- [WHAT TO DO]:
Find each line in the listing below that contains the word "Viewport". Copy out every one of those lines.

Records

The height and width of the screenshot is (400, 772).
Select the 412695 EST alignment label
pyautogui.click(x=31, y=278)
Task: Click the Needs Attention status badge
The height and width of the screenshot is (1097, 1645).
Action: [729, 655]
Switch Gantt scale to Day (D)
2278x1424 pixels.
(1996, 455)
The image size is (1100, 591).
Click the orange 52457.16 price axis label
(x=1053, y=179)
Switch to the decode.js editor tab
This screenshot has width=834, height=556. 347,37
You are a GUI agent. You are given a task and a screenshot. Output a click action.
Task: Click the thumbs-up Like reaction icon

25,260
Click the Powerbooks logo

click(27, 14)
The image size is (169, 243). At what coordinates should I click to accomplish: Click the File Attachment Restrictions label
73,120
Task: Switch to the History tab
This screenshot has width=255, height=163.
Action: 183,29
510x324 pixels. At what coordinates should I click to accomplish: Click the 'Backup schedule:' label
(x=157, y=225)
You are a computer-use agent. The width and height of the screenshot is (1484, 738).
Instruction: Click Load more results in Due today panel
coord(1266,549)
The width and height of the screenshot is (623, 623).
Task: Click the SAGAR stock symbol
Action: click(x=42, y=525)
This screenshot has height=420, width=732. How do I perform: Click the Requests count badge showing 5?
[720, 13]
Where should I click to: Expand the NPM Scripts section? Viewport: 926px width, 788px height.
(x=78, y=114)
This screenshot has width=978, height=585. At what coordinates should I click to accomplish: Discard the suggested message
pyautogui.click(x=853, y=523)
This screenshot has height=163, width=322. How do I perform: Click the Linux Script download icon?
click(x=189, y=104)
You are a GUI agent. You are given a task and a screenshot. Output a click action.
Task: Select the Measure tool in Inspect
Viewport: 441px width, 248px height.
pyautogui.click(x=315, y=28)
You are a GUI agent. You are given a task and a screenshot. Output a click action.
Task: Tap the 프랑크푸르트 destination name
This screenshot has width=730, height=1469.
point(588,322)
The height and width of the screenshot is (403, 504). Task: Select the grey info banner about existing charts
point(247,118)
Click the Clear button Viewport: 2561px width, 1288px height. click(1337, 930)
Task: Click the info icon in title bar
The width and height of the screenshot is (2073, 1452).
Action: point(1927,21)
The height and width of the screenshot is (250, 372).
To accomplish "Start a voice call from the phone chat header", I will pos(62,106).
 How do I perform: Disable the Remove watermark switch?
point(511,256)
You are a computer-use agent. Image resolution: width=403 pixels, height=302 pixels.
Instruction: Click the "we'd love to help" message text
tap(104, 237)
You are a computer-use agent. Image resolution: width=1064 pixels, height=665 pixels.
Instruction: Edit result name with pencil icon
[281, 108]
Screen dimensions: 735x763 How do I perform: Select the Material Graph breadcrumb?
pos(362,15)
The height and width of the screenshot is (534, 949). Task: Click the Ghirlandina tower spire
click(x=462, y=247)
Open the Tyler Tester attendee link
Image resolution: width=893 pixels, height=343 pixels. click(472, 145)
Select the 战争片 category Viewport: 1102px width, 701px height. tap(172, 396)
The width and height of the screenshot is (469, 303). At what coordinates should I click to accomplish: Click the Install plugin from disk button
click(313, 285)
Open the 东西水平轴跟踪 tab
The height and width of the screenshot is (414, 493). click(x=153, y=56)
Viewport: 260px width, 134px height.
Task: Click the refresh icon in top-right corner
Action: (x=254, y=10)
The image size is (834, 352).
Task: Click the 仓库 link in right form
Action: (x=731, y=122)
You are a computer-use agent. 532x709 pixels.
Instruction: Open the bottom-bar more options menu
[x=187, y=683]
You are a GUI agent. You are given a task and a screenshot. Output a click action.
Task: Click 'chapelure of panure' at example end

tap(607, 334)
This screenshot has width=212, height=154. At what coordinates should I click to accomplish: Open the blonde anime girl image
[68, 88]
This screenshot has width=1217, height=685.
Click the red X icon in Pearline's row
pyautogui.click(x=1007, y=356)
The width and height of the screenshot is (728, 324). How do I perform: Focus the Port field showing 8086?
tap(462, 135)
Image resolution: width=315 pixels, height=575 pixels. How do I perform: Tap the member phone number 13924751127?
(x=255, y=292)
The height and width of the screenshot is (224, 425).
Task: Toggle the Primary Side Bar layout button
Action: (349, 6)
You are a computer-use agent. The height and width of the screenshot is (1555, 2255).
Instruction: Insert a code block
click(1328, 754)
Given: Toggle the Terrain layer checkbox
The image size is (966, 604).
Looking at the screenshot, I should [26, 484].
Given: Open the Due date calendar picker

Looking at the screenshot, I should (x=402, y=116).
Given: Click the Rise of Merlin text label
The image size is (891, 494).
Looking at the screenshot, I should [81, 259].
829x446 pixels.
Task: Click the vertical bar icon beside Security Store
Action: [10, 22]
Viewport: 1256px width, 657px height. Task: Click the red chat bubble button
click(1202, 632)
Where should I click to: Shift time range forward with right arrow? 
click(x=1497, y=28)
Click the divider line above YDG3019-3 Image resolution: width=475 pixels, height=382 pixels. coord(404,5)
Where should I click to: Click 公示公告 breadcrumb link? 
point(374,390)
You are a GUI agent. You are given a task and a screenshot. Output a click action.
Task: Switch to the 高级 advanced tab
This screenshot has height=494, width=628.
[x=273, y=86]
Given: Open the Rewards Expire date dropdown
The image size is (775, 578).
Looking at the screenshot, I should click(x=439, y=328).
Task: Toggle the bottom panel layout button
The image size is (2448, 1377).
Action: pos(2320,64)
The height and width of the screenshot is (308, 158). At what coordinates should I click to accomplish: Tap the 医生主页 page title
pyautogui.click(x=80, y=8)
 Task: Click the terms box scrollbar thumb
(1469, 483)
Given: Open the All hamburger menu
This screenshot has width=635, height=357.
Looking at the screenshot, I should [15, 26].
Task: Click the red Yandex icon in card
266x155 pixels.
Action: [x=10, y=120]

- [SOLUTION TO THIS TASK]:
Where should I click to: Expand the NPM Scripts section? Viewport: 926px width, 788px height.
Viewport: 441px width, 248px height.
Click the Clear button Viewport: 2561px width, 1288px height. click(1337, 930)
Select the 战争片 category Viewport: 1102px width, 701px height. tap(172, 396)
Viewport: 260px width, 134px height.
Viewport: 1256px width, 657px height. Task: Click the red chat bubble button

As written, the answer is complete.